>> START

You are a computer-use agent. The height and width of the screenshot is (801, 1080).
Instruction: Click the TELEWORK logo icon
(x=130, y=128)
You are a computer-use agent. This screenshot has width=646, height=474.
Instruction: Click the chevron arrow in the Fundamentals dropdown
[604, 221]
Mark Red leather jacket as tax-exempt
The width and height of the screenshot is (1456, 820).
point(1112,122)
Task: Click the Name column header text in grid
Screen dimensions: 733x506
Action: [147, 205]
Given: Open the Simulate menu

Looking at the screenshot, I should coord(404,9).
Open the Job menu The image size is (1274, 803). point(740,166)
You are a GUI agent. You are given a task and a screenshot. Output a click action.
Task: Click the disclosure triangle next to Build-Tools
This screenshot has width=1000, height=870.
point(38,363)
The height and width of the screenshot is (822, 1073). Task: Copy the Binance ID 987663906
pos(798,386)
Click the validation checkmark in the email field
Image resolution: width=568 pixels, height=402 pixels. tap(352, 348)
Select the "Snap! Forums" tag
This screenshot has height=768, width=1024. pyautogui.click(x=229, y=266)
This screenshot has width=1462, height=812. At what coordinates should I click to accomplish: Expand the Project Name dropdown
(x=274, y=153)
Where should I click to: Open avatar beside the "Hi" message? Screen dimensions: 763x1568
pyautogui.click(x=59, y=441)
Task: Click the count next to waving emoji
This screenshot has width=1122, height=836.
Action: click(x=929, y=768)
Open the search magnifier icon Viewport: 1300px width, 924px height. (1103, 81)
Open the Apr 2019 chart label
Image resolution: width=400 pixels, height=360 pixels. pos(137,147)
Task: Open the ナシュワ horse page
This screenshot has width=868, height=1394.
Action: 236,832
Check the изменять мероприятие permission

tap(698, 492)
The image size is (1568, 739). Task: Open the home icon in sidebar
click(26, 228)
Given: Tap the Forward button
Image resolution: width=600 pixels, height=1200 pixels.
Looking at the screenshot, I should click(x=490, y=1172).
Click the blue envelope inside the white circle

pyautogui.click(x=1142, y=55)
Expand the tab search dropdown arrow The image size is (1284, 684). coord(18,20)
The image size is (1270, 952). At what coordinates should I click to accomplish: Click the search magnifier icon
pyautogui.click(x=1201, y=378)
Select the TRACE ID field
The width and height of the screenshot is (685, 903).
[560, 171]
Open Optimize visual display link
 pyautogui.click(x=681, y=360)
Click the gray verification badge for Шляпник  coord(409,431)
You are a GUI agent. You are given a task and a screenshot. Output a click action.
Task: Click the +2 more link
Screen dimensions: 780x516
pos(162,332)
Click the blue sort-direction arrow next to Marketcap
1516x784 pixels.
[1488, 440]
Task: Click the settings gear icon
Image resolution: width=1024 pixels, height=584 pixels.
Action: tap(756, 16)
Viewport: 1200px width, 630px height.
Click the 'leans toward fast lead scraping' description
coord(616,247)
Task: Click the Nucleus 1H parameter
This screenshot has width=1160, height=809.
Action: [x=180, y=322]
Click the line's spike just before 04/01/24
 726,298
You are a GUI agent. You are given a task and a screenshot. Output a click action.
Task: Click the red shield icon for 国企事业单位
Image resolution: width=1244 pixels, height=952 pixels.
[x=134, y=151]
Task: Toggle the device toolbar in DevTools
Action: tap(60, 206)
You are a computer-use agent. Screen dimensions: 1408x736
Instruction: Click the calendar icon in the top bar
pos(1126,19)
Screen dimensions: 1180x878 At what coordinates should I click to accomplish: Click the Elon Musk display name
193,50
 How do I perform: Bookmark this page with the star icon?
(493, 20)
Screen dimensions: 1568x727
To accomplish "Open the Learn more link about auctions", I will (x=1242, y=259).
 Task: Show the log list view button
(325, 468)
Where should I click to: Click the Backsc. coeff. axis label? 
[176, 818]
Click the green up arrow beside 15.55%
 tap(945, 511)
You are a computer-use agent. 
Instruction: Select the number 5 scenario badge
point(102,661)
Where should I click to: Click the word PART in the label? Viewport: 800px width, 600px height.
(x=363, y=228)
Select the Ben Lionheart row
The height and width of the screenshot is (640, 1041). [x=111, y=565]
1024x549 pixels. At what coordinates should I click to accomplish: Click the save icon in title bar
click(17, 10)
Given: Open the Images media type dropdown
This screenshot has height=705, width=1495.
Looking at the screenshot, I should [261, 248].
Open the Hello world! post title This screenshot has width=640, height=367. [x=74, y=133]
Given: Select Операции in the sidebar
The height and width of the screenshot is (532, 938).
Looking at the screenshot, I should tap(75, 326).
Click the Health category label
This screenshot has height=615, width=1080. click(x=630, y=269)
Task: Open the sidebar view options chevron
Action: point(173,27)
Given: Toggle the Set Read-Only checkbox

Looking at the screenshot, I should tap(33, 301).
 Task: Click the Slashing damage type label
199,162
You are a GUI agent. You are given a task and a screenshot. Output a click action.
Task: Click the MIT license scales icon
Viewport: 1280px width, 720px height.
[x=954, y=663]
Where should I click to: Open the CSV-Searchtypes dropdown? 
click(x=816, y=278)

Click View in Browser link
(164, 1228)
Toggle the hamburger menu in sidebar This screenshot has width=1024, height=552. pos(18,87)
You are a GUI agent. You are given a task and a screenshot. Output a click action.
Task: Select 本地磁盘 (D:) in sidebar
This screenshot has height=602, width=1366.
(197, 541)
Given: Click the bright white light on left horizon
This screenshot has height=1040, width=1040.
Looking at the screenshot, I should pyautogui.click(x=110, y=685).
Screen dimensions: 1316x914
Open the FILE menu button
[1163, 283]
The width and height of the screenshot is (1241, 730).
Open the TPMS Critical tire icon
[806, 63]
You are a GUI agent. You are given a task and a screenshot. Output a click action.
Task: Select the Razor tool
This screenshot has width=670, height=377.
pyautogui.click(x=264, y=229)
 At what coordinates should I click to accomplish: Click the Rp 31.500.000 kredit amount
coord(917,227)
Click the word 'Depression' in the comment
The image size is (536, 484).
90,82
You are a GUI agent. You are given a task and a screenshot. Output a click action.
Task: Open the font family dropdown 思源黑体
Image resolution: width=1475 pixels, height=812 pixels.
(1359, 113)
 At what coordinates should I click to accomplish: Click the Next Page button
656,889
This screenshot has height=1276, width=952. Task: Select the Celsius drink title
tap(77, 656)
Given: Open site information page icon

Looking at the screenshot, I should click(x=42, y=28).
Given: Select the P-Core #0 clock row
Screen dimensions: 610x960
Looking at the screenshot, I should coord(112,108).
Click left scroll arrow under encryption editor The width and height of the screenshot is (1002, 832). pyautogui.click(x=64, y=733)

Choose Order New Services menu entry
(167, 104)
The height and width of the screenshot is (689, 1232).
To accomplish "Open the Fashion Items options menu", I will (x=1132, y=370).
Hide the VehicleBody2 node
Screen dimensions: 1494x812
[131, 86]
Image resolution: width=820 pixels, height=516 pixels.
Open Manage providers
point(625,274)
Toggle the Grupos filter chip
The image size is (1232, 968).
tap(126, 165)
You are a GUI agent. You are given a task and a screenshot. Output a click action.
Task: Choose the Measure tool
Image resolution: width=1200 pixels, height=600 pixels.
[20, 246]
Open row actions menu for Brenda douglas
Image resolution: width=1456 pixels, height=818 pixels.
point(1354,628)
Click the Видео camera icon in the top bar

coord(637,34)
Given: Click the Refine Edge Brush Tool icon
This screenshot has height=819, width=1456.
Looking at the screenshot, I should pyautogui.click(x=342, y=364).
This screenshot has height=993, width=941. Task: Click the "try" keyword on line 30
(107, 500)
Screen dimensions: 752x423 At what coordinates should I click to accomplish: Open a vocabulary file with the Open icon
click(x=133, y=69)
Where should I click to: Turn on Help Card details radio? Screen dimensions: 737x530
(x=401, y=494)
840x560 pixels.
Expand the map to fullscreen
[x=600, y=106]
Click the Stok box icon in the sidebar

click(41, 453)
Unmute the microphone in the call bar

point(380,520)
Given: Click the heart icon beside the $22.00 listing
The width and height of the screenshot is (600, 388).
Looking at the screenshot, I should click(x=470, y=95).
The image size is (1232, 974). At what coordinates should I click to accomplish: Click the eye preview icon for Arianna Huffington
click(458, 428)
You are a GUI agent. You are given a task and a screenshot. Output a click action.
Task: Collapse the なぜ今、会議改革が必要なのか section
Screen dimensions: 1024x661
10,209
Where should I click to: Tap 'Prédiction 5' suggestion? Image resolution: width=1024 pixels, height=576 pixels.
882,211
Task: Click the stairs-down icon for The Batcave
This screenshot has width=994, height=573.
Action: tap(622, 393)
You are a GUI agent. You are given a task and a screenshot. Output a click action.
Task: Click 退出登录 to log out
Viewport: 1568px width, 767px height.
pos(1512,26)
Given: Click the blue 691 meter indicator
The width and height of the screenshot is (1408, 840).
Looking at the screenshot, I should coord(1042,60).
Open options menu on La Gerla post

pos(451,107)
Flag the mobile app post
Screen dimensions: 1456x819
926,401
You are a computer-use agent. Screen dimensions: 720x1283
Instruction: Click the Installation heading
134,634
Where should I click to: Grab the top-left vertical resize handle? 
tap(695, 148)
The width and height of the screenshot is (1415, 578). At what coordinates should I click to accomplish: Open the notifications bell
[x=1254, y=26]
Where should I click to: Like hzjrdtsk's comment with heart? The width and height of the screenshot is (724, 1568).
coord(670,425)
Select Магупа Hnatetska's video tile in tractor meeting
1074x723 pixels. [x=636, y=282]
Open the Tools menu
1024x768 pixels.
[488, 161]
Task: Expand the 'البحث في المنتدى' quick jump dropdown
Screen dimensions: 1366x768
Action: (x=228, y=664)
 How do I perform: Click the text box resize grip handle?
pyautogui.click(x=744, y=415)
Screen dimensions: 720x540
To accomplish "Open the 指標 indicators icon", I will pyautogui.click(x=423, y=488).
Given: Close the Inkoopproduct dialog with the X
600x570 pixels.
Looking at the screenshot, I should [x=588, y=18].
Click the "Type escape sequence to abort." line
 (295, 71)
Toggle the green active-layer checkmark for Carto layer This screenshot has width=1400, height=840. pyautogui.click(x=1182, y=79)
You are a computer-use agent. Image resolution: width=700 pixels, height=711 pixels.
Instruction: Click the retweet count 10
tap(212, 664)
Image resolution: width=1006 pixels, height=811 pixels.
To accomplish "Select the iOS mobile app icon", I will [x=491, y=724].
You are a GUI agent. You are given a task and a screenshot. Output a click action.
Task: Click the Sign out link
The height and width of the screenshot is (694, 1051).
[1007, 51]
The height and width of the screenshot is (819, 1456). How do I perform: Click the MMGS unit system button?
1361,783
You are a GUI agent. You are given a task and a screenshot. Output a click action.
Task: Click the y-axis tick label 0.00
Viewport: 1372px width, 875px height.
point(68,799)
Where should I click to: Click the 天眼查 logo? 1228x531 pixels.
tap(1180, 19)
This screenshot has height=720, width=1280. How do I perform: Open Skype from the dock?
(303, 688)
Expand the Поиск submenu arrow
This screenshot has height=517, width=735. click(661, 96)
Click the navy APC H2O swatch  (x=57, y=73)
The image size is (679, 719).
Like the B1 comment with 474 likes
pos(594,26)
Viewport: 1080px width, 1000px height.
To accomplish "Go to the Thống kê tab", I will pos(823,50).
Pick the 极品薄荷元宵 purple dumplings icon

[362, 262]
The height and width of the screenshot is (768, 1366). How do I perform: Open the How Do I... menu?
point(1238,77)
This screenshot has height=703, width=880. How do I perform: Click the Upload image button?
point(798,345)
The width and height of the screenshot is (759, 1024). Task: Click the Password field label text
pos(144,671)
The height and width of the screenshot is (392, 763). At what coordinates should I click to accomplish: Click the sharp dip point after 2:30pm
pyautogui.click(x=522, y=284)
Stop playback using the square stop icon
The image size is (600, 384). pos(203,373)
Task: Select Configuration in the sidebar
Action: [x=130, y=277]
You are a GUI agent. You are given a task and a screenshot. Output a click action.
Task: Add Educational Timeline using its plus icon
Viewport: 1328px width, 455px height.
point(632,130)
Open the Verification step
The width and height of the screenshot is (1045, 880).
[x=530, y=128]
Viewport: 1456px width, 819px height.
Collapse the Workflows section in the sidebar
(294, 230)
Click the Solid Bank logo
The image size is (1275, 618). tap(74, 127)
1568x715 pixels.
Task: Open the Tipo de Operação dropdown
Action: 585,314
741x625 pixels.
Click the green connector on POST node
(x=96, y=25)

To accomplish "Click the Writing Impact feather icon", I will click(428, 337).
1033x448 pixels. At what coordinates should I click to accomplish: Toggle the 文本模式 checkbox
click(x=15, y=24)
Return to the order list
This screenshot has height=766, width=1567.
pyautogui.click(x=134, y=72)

>> END

Render the part above that opens with the line containing "Expand the Поиск submenu arrow" and closes with the line containing "(x=96, y=25)", both ends included, as a Markdown table with the columns Row and Line. Number each line in Row, put its text in Line, and leave out blank lines.

| Row | Line |
|---|---|
| 1 | Expand the Поиск submenu arrow |
| 2 | This screenshot has height=517, width=735. click(661, 96) |
| 3 | Click the navy APC H2O swatch  (x=57, y=73) |
| 4 | The image size is (679, 719). |
| 5 | Like the B1 comment with 474 likes |
| 6 | pos(594,26) |
| 7 | Viewport: 1080px width, 1000px height. |
| 8 | To accomplish "Go to the Thống kê tab", I will pos(823,50). |
| 9 | Pick the 极品薄荷元宵 purple dumplings icon |
| 10 | [362, 262] |
| 11 | The height and width of the screenshot is (768, 1366). How do I perform: Open the How Do I... menu? |
| 12 | point(1238,77) |
| 13 | This screenshot has height=703, width=880. How do I perform: Click the Upload image button? |
| 14 | point(798,345) |
| 15 | The width and height of the screenshot is (759, 1024). Task: Click the Password field label text |
| 16 | pos(144,671) |
| 17 | The height and width of the screenshot is (392, 763). At what coordinates should I click to accomplish: Click the sharp dip point after 2:30pm |
| 18 | pyautogui.click(x=522, y=284) |
| 19 | Stop playback using the square stop icon |
| 20 | The image size is (600, 384). pos(203,373) |
| 21 | Task: Select Configuration in the sidebar |
| 22 | Action: [x=130, y=277] |
| 23 | You are a GUI agent. You are given a task and a screenshot. Output a click action. |
| 24 | Task: Add Educational Timeline using its plus icon |
| 25 | Viewport: 1328px width, 455px height. |
| 26 | point(632,130) |
| 27 | Open the Verification step |
| 28 | The width and height of the screenshot is (1045, 880). |
| 29 | [x=530, y=128] |
| 30 | Viewport: 1456px width, 819px height. |
| 31 | Collapse the Workflows section in the sidebar |
| 32 | (294, 230) |
| 33 | Click the Solid Bank logo |
| 34 | The image size is (1275, 618). tap(74, 127) |
| 35 | 1568x715 pixels. |
| 36 | Task: Open the Tipo de Operação dropdown |
| 37 | Action: 585,314 |
| 38 | 741x625 pixels. |
| 39 | Click the green connector on POST node |
| 40 | (x=96, y=25) |